The World Health Organisation (WHO) in its 2019 Global Health Estimates, reveals non-communicable diseases constitute seven of the world’s top 10 leading causes of death, as compared to just four when the last report was released in 2000
The past year has seen the world gripped in the clutches of COVID-19 –the pandemic which has been a priority for all health professionals. Other medical illnesses have taken second place to this rapidly spreading disease. However, observing the larger picture, communicable diseases (ones which spread from one living being to another) are no longer the biggest cause of concern when it comes to the leading death causes globally.
The World Health Organisation (WHO) revealed its 2019 Global Health Estimates, clearly showing that non-communicable diseases are now on the rise, constituting seven of the world’s top 10 leading causes of death, as compared to just four when the last report was released in 2000.

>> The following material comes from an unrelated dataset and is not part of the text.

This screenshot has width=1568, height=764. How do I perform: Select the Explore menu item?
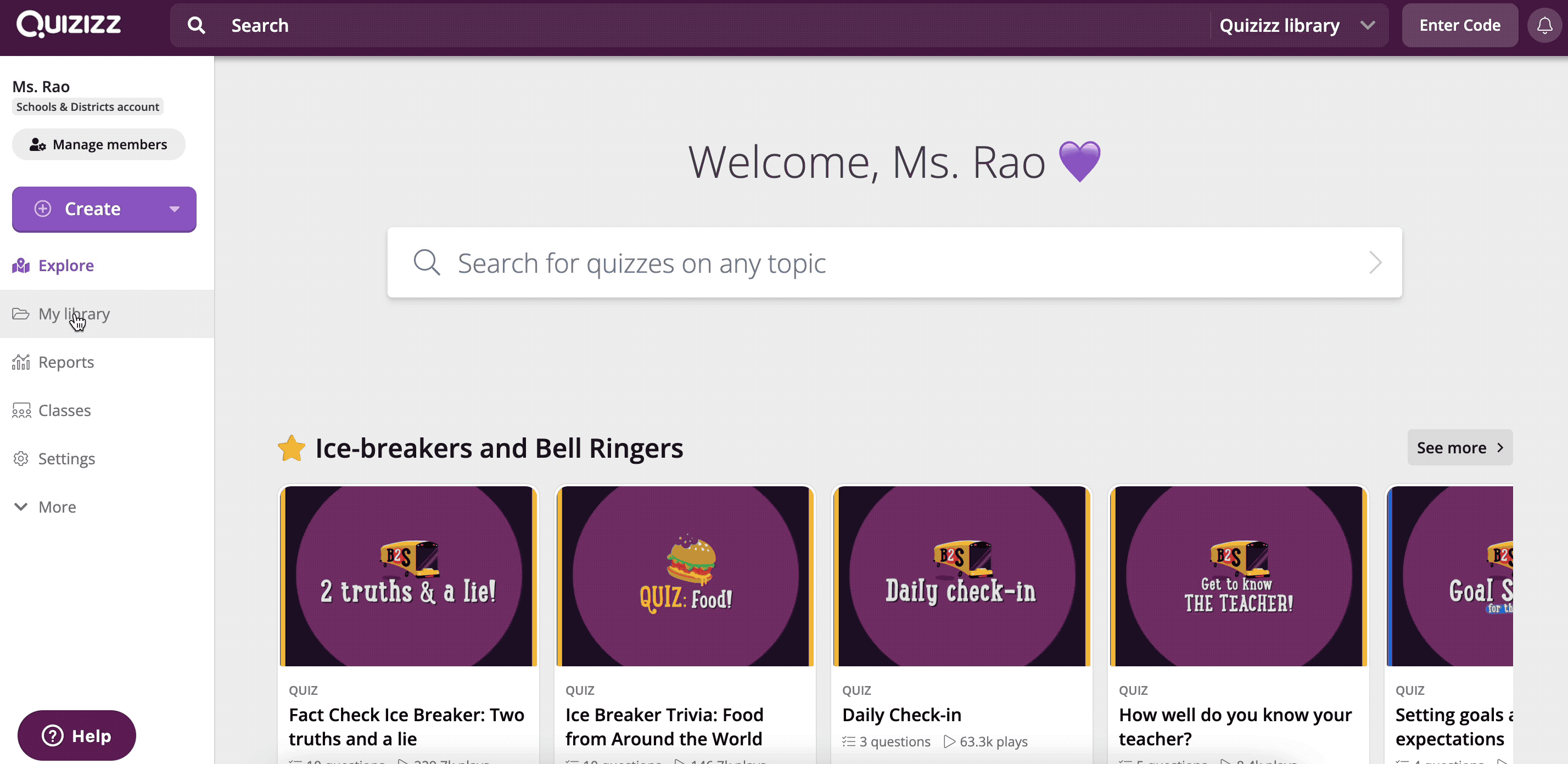coord(66,265)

The current study, covering the period from 2000 to 2019, saw dementia and diabetes enter the list of top 10 causes of death for the first time.
The top 10 global causes of death in 2019, as per the global health estimates:
- Ischemic heart disease
- Chronic obstructive pulmonary disease
- Lower respiratory infections
- Neonatal conditions
- Trachea, bronchus, lung cancers
- Alzheimer’s disease and other dementias
- Diarrheal diseases
- Kidney diseases
Heart disease was, and has remained the leading cause of death at the global level for the past 20 years. More so now …The number of deaths from heart disease has increased by more than two million since 2000, to nearly nine million in 2019. Heart disease now represents 16 per cent of total deaths from all causes.

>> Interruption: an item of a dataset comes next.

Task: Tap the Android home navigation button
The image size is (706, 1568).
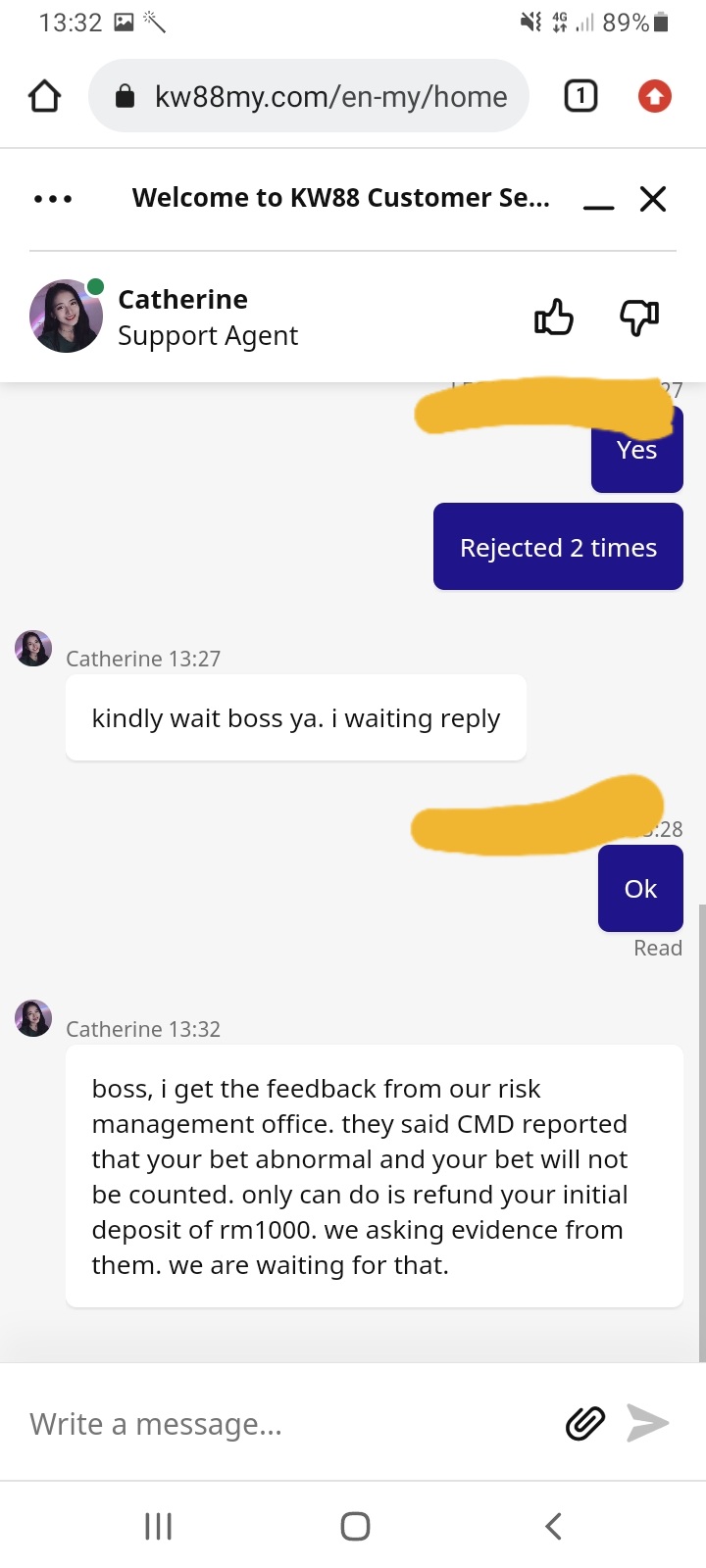Action: (x=355, y=1526)
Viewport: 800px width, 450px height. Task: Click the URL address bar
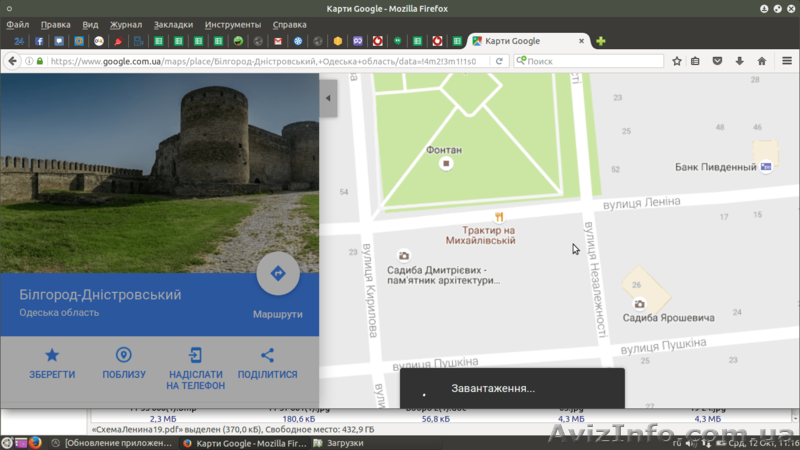point(270,61)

In 2019, pneumonia and other lower respiratory infections were the deadliest group of communicable diseases and together ranked as the fourth leading cause of death worldwide. Compared to 2000, however, lower respiratory infections were claiming fewer lives than in the past, with the global number of deaths decreasing by nearly half a million.
Alzheimer’s disease and other forms of dementia are now emerging amongst the top 10 causes of death worldwide, ranking seventh overall in the global outlook. Women seem to be affected to a larger extent; globally, 65 per cent of deaths from Alzheimer’s and other forms of dementia are women.

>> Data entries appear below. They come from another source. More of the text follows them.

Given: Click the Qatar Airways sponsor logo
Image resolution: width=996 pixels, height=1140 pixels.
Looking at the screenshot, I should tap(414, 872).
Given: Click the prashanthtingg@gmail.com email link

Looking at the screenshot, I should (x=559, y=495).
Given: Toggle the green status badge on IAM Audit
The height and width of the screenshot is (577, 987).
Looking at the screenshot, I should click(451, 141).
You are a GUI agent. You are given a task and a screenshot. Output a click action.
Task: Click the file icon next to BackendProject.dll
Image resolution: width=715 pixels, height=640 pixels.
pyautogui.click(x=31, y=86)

Deaths from diabetes and related complications increased by 70 per cent globally between 2000 and 2019, with an 80 per cent rise in deaths among males, to become the ninth biggest killer worldwide.
COMMUNICABLE DISEASES- LESS FATAL
The percentage of deaths caused by communicable diseases has seen a decline in the past decade.
For example, HIV/AIDS dropped from the eighth leading cause of death in 2000 to the 19th in 2019, whereas tuberculosis has fallen to 13th place.
This change is, to a large extent, a result of efforts to prevent infection, test for the disease and treat the disease vigorously over the past two decades.
LIFE EXPECTANCY HAS RISEN
The WHO report also confirms the increase in life expectancy.
People are living more than six years longer than in 2000, with a global average of more than 73 years in 2019 compared to just 67 in 2000.
The quality of life, however, has not improved exponentially. The higher life expectancy is, unfortunately, accompanied by disabilities, the causes of which are linked to the leading causes of death. Heart disease, diabetes, stroke, lung cancer and chronic obstructive pulmonary disease were together responsible for healthy life years lost in 2019 compared to 2000.
This reflects the danger we face from non-communicable illnesses, and makes imperative the need to study, treat and, if possible, prevent the rise of these diseases in earnest.